Chávez quickly replicated his efforts through simple yet effective techniques: In a group, he would ask someone to set up another meeting of a few more people in their own home so Chávez could talk to them. Numbers grew quickly and soon a union was formed, eventually known as the United Farm Workers Union. Members helped support each other and developed a community and a commitment that drew still more members into their movement. Before long they were ready to take on some of the growers, demanding to be recognized as the union for the workers and to negotiate fair contracts. The growers refused on both counts, so the union launched strikes.
A boycott became instrumental in organizing, putting pressure on growers and government agencies and dramatically expanding the power of strikes. Chávez would send workers out to key cities across the country to talk with students, churches, unions and other groups about what was happening in the fields and ask for their participation in the boycott. First there was a boycott of table grapes that lasted five years, then of lettuce, then of Gallo wine. The boycotts turned consumers into allies of the workers, mobilizing far more individuals than a strike. “The whole essence of nonviolent action is getting a lot of people involved, vast numbers doing little things”—like refusing to eat grapes, Chávez argued. The boycotts also brought volunteers, as students arrived to help the movement.
From childhood, Chávez was a spiritual person with values that led directly to his profound commitment to nonviolence. For Chávez, truth, nonviolence and God were all one. “Nonviolence also has one big demand—the need to be creative, to develop strategy,” he said. “Gandhi described it as moral jujitsu. Always hit the opposition off balance but keep your principles.”

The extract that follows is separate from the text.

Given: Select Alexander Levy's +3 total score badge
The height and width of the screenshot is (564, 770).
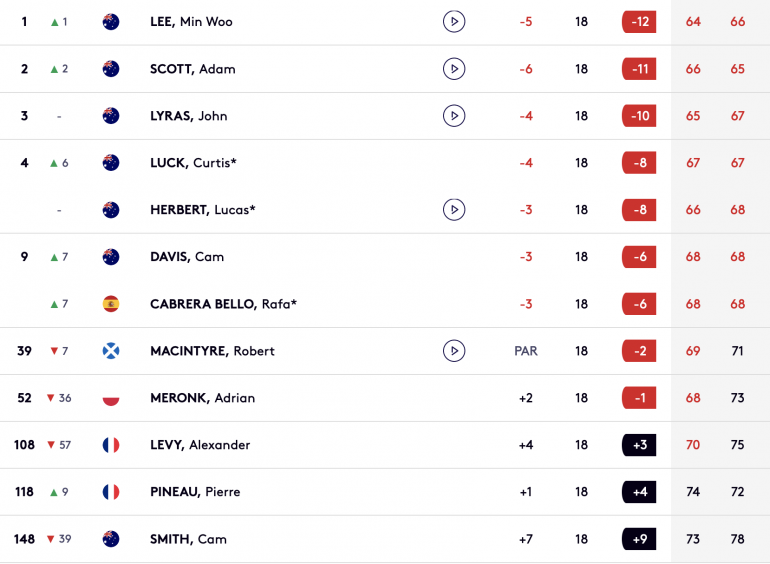Looking at the screenshot, I should (639, 445).
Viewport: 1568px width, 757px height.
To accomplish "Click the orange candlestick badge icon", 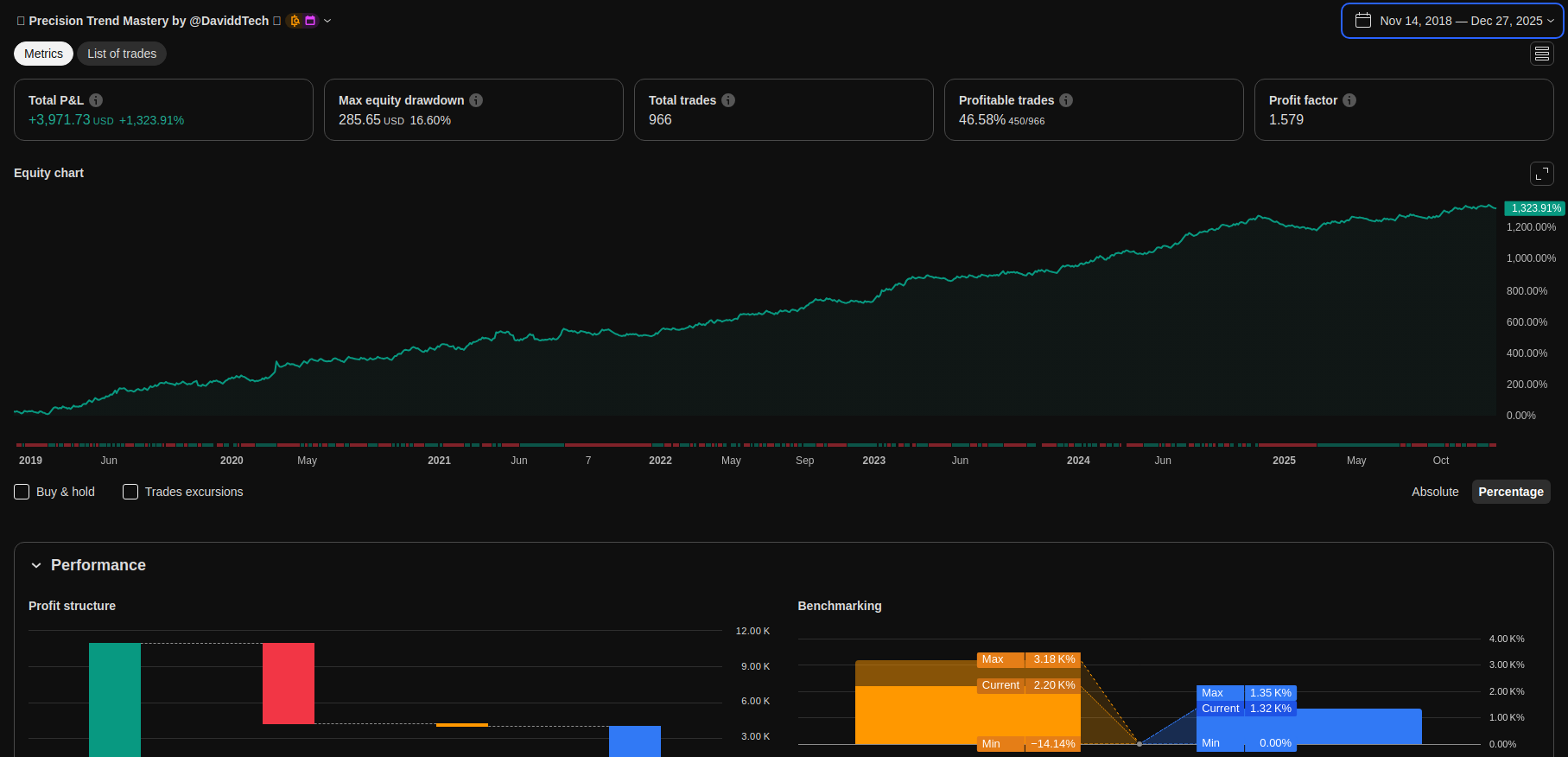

As the violence in their first major grape campaign heated up, some leaders of the Farm Workers began talking about striking back with violent force. This internal fermentation prompted Chávez’s first fast. Drawing on the deep Mexican-Christian spirituality of penance through self-sacrifice, Chávez sought clarity of commitment through his own fasting. Like Gandhi, Chávez’s first fast was directed toward his followers, not toward his opponents in the struggle. That first effort was effective in renewing the union’s commitment to nonviolence. Over the years, Chávez continued to use fasts as a method for his own discernment about a situation. He also used fasts as an organizing tool to help his followers become more focused and to maintain their own commitment to self-sacrifice. There were many twists and turns in the history of the movement, many victories and many setbacks. Eventually, the United Farm Workers Union was recognized as the major force representing agricultural workers across the country.
Since Chávez died in 1993, his life and legacy have been honored around the world. His favorite jacket now hangs in the Smithsonian. He received a posthumous Presidential Medal of Freedom. But Chávez’s true influence can be seen in fields far beyond the regions where this organizer set foot. The United Farm Workers Union website, as of 2011, is one of those signs that his work continues. It contains news and other helpful materials published in English, Spanish—and Thai.